62 N.J.L. 664 | N.J. | 1899
The opinion of the court was delivered by
The assignment of errors in this case is solely directed to the refusal of the Supreme Court to quash an indictment removed into that court by a certiorari to the Monmouth County Sessions.
An examination of the so-called record returned with this writ of error discloses that the Supreme Court denied the motion to quash the indictment and ordered the record brought before it by the certiorari, to be remitted to the Sessions, to be proceeded in according to law.
By the provisions of section 6 of the Certiorari act (Gen. Stat., p. 368) the Supreme Court had authority, at its discretion, either to retain the record for trial in the proper Circuit Court or to remit the record to the court from which it was removed, to be there proceeded on.
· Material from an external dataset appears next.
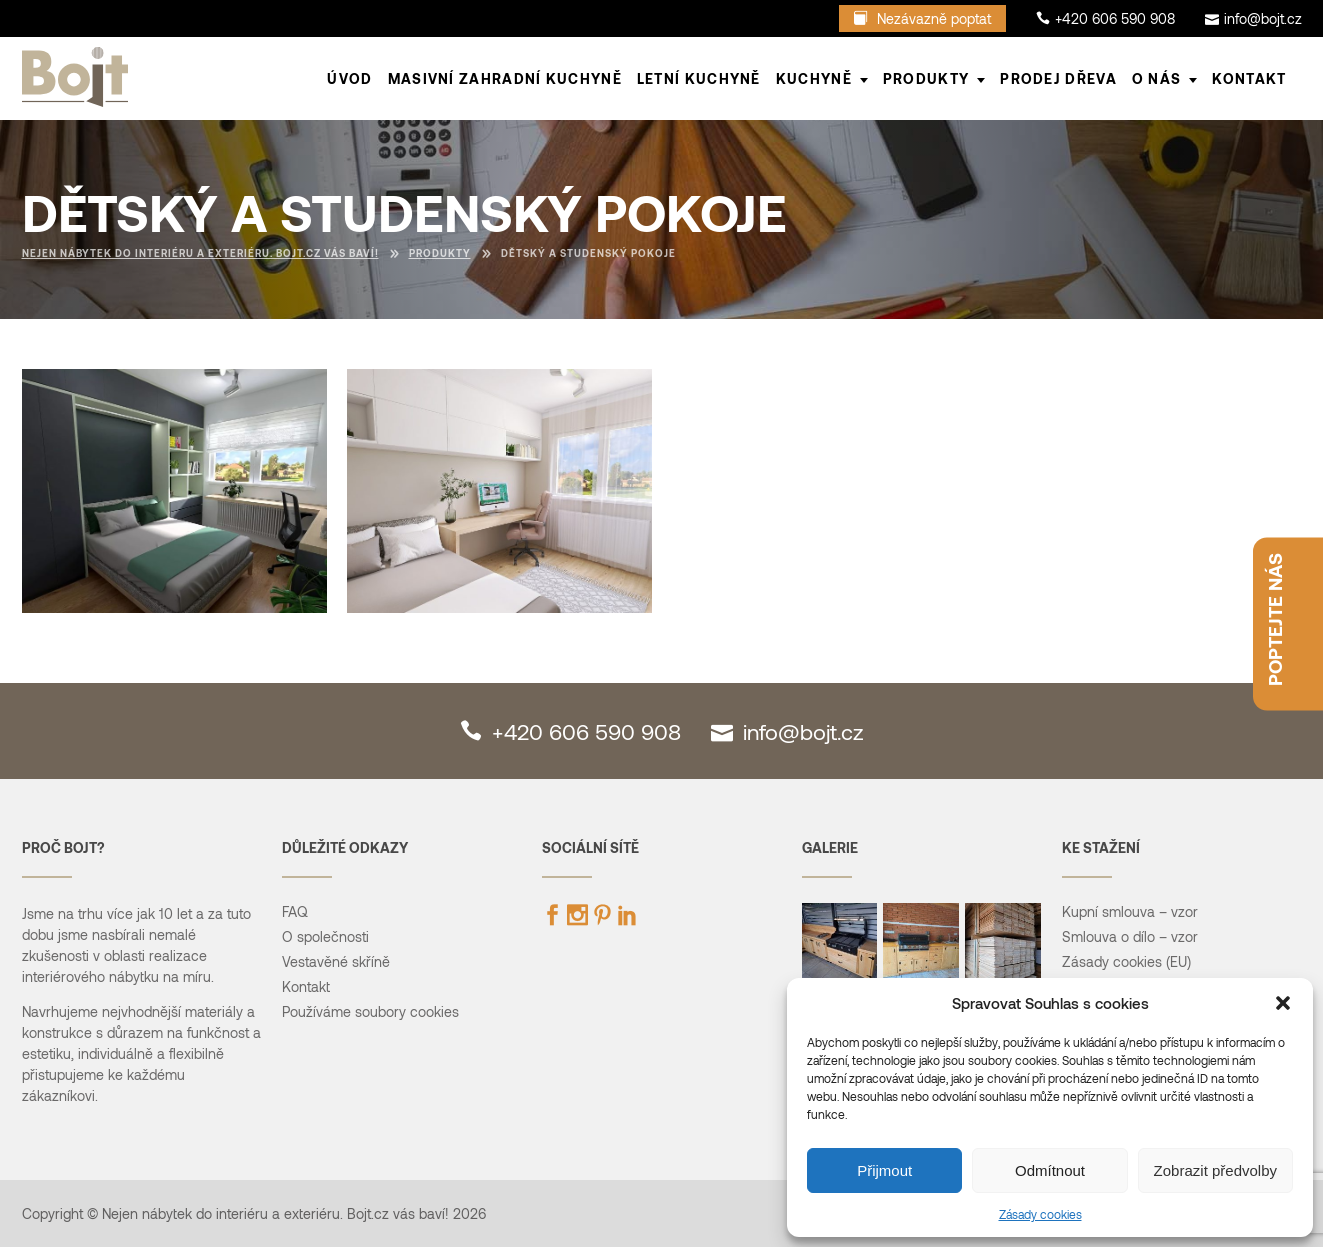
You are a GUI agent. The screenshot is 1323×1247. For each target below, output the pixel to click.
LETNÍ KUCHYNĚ (699, 78)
The motion to quasli is one addressed to the discretion of the court and not ex debito justitice. State v. Hageman, 1 Gr. 314; State v. Dayton, 3 Zab. 49; Proctor v. State, 26 Vroom 472.
It is not presented in this case and no opinion is expressed thereon, for the case before us shows that there is nothing on which this court can act.
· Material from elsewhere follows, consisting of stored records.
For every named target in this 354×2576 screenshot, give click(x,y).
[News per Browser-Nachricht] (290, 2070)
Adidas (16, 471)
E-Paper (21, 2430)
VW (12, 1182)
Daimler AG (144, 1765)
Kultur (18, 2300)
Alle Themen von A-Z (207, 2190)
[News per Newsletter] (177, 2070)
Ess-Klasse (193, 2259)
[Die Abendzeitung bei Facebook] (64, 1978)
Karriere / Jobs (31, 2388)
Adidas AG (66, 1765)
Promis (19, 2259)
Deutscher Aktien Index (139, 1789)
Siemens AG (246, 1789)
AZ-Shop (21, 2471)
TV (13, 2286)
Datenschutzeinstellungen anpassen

A writ of error cannot be sued out until final judgment. Cooper v. Vanderveer, 18 Vroom 178.
When a writ of error removed a judgment of a Circuit Court into the Supreme Court, the judgment of the latter court reversing that of the Circuit Court and remitting the cause for further proceedings according to law, has been held by us to be a final judgment, reviewable by writ of error, on the grounds thát by the writ of error a new suit was instituted, the judgment wherein was final, and that the substantial matter involved was the legality of the original judgment, which was a final judgment. Lee v. Heath, 32 Vroom 250.
When the Supreme Court, by virtue of its superintending power over inferior courts, brings, by certiorari, into it the proceedings of an inferior court upon an indictment, it has the option, at its discretion, to retain the cause and proceed to a final disposition of the issues presented, or to remit the proceedings to the inferior court. Gen. Stat., p. 368.
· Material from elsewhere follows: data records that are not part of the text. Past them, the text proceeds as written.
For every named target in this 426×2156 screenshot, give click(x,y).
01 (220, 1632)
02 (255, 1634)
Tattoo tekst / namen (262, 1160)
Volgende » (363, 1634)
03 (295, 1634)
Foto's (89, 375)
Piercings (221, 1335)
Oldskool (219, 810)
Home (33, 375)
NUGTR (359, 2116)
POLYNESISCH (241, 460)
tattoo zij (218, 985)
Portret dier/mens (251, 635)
Had the Supreme Court retained the cause now before us, it is obvious that no final judgment could have been reached until the accused had been convicted and sentenced or acquitted and discharged by that court. It is equally plain that, after the exercise of its option of remitting the proceedings to the Sessions, no final judgment in the cause could have been reached until a similar result had been reached in that court. A certiorari in such cases is not the institution of a new suit, nor does it bring in question any final judgment.
The result is that this writ was prematurely issued and must be dismissed.